Which, by the way, illustrates one of the great dangers inherent in compromise: that the compromise, once made, is always prone to being expanded.

That doesn’t mean that the compromise should never be made, of course—I hope I’ve shown how pointless that is—but what it does mean is that having drawn your line in the sand, carefully and with much preparatory thought, it’s best to sow your side of that line with all sorts of landmines so that it cannot be transgressed with impunity at a later date.

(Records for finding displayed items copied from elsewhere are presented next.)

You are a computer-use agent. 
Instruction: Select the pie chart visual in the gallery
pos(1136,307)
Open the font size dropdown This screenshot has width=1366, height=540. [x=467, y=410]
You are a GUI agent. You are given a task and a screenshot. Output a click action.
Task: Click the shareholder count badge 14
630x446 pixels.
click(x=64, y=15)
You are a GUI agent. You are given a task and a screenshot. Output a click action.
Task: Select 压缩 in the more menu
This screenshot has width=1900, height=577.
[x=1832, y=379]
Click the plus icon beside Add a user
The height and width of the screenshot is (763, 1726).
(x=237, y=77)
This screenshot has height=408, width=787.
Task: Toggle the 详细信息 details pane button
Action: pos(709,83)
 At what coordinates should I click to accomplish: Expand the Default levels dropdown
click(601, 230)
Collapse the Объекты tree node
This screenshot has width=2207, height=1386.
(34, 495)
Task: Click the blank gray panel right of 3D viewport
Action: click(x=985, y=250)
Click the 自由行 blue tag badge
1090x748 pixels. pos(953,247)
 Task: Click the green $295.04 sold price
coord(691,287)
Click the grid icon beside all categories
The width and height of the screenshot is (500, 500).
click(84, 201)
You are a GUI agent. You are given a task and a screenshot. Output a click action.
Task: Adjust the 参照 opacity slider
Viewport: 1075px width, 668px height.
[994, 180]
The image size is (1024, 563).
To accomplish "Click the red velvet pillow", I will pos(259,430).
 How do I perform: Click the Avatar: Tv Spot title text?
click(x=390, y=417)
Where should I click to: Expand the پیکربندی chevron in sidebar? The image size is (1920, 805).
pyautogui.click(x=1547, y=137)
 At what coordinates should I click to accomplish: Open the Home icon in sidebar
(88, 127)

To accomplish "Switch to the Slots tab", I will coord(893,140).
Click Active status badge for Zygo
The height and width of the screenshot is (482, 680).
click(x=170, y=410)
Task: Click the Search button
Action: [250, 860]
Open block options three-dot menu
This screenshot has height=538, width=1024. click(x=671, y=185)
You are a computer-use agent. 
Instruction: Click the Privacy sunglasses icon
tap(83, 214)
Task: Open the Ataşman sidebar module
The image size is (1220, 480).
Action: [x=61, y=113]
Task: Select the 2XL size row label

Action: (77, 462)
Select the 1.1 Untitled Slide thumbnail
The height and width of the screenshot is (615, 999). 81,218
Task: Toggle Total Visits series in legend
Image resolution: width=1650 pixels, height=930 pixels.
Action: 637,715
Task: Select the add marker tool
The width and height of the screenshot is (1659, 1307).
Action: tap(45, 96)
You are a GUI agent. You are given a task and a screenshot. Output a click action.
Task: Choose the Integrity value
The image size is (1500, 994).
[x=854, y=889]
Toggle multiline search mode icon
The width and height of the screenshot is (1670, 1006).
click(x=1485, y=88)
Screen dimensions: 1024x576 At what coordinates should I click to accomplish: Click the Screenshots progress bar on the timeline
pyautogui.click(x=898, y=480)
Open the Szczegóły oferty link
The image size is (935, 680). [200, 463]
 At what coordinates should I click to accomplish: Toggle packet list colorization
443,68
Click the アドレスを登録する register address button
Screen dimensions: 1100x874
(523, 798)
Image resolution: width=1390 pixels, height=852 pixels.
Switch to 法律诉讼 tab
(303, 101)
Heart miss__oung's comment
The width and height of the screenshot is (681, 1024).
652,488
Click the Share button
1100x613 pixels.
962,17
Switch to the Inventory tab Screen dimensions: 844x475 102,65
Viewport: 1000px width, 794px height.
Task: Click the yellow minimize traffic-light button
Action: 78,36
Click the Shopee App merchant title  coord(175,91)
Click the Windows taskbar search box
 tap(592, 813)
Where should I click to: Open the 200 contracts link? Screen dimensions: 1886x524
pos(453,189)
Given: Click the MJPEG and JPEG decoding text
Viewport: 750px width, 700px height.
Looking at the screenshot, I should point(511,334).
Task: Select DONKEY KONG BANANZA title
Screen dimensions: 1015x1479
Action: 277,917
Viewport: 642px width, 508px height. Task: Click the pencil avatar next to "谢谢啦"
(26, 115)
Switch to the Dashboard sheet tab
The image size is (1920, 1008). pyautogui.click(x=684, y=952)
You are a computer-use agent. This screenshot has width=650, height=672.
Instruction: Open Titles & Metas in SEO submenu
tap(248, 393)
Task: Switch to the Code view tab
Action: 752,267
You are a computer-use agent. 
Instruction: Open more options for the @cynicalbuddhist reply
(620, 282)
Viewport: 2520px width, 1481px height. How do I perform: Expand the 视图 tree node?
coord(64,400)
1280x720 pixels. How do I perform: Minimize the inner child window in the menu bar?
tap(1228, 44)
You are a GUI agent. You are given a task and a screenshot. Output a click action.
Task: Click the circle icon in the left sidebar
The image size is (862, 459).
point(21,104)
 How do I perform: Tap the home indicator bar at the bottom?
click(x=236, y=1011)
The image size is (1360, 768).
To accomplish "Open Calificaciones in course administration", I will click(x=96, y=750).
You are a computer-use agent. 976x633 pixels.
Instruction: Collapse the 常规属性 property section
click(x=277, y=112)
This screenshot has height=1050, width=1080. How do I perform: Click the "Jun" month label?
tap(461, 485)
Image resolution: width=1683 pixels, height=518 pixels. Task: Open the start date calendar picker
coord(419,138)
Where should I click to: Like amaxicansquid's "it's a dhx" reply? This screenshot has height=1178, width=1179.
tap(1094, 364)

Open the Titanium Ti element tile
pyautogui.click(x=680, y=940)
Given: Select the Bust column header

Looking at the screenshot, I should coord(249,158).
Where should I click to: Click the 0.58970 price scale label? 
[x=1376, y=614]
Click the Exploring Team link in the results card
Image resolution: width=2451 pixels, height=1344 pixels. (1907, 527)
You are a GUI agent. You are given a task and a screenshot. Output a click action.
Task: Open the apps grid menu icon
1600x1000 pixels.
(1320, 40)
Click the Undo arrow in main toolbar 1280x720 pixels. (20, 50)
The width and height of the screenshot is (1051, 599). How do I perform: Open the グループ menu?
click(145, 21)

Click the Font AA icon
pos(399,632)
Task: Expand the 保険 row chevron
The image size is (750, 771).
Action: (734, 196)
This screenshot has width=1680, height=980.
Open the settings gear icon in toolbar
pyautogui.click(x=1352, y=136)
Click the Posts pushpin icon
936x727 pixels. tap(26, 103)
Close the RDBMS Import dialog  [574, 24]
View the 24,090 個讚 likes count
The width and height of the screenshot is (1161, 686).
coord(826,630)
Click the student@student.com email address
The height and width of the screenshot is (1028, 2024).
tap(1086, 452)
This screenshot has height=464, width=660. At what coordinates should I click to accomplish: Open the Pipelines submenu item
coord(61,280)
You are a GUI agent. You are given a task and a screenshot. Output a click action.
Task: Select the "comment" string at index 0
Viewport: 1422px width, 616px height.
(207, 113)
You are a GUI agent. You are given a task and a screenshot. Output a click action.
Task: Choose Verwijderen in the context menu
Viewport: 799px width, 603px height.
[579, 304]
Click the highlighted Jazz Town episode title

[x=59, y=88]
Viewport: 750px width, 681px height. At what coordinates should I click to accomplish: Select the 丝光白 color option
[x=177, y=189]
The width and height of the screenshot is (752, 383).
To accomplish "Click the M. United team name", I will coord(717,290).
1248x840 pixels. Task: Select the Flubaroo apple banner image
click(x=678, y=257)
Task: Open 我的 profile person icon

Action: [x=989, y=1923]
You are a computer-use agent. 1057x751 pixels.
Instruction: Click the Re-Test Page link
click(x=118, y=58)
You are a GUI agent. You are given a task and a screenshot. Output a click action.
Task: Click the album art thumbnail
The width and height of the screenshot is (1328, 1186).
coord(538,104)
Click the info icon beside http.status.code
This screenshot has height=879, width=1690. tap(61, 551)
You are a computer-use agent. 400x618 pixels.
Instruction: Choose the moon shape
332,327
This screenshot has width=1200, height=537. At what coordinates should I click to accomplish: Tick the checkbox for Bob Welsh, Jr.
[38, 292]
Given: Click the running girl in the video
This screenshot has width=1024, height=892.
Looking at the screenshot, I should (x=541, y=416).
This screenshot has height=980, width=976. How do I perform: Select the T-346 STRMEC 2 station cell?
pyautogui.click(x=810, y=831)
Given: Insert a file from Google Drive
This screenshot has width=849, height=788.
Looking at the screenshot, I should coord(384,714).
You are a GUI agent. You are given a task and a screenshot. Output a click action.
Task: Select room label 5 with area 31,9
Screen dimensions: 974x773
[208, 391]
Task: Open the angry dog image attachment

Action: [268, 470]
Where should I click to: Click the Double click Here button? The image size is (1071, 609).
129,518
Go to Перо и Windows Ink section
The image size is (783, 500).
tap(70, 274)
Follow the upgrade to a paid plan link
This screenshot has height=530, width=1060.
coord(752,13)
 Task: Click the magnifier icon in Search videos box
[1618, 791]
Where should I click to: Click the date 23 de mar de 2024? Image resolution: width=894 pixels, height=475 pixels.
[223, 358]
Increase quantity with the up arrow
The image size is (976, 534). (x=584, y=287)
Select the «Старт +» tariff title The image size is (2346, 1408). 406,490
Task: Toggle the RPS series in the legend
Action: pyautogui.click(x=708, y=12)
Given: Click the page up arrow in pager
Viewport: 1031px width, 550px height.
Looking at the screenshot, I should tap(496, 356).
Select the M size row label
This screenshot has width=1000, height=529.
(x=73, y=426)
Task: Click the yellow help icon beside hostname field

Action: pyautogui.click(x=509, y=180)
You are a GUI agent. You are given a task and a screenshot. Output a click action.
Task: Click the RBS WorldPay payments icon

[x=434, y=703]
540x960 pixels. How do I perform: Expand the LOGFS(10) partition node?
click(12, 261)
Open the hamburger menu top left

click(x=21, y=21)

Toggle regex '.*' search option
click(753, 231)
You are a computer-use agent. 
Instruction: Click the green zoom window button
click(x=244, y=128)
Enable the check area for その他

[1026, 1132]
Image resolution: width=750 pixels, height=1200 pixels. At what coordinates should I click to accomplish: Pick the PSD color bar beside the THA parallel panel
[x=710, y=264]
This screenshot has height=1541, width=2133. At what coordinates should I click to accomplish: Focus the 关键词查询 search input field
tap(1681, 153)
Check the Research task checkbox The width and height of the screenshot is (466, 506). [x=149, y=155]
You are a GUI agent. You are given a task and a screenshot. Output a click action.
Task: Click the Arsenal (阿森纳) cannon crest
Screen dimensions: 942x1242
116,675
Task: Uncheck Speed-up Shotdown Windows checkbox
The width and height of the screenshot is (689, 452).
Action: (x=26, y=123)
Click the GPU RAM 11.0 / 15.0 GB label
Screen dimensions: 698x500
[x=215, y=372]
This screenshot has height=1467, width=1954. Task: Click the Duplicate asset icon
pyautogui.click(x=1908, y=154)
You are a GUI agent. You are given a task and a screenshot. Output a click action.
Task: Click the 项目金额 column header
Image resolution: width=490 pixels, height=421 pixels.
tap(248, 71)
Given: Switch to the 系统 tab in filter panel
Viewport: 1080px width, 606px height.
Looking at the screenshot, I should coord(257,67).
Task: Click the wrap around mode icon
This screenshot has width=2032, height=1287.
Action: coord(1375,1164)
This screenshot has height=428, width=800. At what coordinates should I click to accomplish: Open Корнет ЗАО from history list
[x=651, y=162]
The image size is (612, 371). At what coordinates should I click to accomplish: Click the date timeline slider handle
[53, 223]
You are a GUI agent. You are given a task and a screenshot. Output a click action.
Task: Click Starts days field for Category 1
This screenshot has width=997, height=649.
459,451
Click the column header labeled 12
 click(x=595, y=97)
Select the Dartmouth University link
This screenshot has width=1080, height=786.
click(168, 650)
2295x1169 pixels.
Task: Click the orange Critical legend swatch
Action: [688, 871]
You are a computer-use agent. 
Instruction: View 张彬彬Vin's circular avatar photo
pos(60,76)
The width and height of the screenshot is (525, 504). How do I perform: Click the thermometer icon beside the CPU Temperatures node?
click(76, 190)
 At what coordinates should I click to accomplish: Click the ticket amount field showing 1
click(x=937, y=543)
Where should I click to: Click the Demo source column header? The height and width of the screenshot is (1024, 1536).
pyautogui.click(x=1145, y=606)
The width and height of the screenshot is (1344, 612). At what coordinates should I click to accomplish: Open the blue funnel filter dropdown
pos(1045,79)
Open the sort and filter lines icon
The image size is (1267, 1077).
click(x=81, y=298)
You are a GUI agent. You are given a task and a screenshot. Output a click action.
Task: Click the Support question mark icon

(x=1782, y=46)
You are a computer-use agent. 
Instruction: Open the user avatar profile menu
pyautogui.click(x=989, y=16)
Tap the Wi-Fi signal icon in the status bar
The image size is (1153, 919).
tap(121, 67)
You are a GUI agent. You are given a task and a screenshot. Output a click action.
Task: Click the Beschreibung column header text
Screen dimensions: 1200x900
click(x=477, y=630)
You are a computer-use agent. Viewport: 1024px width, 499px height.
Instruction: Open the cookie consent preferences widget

Granting that abortions can be performed before the end of the second trimester without penalty, for example, does not mean that this permission can somehow be extended to scooping out a baby’s brains with a spoon a day before its due date.

That’s murder.

And allowing a torrid screen kiss between Gable and Leigh in Gone With The Wind does not have to result in overt oral sex in The Brown Bunny, made not even seventy years later.

That’s pornography.

And granting government the right to register belt-fed machine guns in 1934 does not mean that California has the right to register handguns in 2005.

That’s totalitarianism.

Compromise is almost always necessary—only death is absolute in the human condition.

But, as we know, compromise is essential in maintaining the polity, and it remains simply to decide, in the political sense, where compromise can be reached, along the line which stretches between Left and Right. Those compromises, as we’ve seen in the above examples, can be wrenching, and some cherished ideals must perforce be compromised.

But for our society to continue to advance, those compromises must perforce be made.